- Native to: Chad
- Ethnicity: Kim
- Native speakers: (15,000 cited 1993 census)
- Language family: Niger–Congo? Atlantic–CongoMbum–DayKim languagesKim; ; ; ;
- Dialects: Garap; Gerep; Kolop; Kosop;

Language codes
- ISO 639-3: kia
- Glottolog: kimm1246
- ELP: Kim

= Kim language =

Mbum language spoken in Chad

The Kim language of southern Chad is an Mbum language spoken by 15,000 people.
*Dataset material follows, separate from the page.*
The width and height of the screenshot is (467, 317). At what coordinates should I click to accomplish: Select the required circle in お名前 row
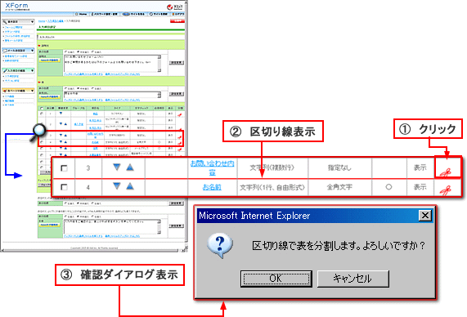388,187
It is one of the three members of the Kim languages group, together with Besme and Goundo.

The language was once mistakenly classified as Chadic, and called Masa, a Chadic name.

There is strong dialectical divergence; Blench considers Garap (Éré), Gerep (Djouman, Jumam), Kolop (Kilop, Kolobo), and Kosop (Kwasap, Kim) to be distinct languages.

==Kim people==
The Kim are a people of Chad, who mainly inhabit four villages in the Mayo-Kebbi Est region. The 1993 RGPH census reported a total population of 15,354 in Chad.

Principal economic activities include cultivation of finger millet, taro, and rice, fishing, and pottery.

The Kim are mainly Christians (c. 65%), but many of them also profess their own tribal beliefs (c. 35%).